**REQUIRED ACTION**
Copy out the lines of the records below, and only those lines, from the one with "Perguntas Frequentes (841, 2290)" through the one with "aqui (889, 1870)", exactly as they appear.

**INPUT FOR THIS TASK**
※
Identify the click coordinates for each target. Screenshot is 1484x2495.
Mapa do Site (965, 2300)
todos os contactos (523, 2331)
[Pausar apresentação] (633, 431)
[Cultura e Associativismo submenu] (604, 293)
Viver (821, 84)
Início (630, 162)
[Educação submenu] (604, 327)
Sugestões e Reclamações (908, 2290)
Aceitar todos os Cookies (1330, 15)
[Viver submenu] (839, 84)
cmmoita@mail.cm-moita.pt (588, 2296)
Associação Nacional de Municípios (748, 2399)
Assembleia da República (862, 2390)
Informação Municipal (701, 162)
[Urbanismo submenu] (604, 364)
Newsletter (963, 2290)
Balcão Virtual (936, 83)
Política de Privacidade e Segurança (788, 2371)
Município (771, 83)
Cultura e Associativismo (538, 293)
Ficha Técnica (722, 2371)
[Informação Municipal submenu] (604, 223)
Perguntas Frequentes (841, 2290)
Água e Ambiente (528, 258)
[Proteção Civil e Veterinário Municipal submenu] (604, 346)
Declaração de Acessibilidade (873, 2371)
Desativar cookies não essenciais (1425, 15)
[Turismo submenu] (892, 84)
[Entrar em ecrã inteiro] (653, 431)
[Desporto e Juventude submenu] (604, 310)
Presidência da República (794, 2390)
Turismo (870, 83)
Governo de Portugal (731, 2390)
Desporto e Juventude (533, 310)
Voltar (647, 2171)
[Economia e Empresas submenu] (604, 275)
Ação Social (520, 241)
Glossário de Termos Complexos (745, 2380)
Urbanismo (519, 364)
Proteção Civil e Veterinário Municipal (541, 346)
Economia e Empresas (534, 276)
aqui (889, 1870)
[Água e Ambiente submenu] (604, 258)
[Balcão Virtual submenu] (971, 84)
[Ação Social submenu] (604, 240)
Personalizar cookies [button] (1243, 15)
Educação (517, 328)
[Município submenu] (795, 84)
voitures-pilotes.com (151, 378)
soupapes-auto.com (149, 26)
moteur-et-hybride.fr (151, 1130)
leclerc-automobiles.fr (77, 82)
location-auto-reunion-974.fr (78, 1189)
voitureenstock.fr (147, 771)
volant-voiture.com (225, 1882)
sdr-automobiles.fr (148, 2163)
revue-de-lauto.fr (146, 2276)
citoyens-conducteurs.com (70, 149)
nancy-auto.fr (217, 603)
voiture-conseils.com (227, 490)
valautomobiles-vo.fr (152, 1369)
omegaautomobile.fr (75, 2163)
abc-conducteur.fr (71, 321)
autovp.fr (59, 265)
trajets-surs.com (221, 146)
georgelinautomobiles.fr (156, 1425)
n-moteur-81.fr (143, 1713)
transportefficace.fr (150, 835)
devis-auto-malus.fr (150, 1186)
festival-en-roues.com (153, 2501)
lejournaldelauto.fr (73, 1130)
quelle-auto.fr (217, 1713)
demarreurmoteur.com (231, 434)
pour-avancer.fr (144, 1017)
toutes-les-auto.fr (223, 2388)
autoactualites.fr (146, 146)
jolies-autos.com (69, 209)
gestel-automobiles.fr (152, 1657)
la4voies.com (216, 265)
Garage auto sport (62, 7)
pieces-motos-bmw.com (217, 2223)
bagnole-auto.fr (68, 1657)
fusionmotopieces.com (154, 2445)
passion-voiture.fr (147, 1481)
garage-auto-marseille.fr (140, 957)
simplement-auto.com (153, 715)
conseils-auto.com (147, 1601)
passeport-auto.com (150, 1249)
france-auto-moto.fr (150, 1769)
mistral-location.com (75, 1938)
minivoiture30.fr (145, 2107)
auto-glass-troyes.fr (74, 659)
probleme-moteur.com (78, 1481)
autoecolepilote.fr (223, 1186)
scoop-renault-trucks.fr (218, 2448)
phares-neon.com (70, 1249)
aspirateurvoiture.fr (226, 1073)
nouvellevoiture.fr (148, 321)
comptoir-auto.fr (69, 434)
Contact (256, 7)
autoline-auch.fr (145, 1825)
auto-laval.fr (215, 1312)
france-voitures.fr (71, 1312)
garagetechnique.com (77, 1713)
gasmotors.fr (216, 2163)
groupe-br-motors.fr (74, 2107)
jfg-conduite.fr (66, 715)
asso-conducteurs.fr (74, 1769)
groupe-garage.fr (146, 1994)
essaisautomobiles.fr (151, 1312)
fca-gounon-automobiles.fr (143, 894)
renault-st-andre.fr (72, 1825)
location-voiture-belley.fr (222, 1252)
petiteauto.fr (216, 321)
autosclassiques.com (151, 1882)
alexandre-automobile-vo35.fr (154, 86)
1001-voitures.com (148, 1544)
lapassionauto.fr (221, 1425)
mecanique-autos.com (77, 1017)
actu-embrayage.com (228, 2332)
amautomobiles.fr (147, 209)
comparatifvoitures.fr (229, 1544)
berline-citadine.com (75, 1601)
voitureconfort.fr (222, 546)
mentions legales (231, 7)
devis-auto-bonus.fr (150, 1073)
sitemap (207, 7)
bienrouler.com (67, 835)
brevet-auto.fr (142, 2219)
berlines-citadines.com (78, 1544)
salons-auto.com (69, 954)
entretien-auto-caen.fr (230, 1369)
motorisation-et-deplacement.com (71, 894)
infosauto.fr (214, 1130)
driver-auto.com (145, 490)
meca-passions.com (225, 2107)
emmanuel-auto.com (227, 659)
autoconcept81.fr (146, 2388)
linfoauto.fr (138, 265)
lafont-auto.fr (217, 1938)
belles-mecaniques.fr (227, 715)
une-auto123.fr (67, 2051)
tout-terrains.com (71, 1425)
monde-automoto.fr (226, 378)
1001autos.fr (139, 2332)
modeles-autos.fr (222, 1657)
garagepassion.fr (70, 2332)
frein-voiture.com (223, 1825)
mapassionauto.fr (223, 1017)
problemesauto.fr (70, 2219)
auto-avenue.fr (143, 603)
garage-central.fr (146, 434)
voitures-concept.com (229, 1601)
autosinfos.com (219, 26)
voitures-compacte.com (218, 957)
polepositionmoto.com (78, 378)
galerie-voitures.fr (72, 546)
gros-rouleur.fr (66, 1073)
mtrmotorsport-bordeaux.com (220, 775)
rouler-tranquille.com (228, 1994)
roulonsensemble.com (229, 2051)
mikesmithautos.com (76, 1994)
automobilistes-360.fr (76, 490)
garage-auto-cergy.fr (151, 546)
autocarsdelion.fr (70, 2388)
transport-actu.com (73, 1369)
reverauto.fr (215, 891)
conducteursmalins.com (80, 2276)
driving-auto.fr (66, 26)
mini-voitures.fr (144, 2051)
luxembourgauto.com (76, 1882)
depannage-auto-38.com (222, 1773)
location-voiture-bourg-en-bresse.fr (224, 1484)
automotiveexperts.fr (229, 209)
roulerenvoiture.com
※
**SOLUTION TO THE PROBLEM**
Perguntas Frequentes (841, 2290)
Água e Ambiente (528, 258)
[Proteção Civil e Veterinário Municipal submenu] (604, 346)
Declaração de Acessibilidade (873, 2371)
Desativar cookies não essenciais (1425, 15)
[Turismo submenu] (892, 84)
[Entrar em ecrã inteiro] (653, 431)
[Desporto e Juventude submenu] (604, 310)
Presidência da República (794, 2390)
Turismo (870, 83)
Governo de Portugal (731, 2390)
Desporto e Juventude (533, 310)
Voltar (647, 2171)
[Economia e Empresas submenu] (604, 275)
Ação Social (520, 241)
Glossário de Termos Complexos (745, 2380)
Urbanismo (519, 364)
Proteção Civil e Veterinário Municipal (541, 346)
Economia e Empresas (534, 276)
aqui (889, 1870)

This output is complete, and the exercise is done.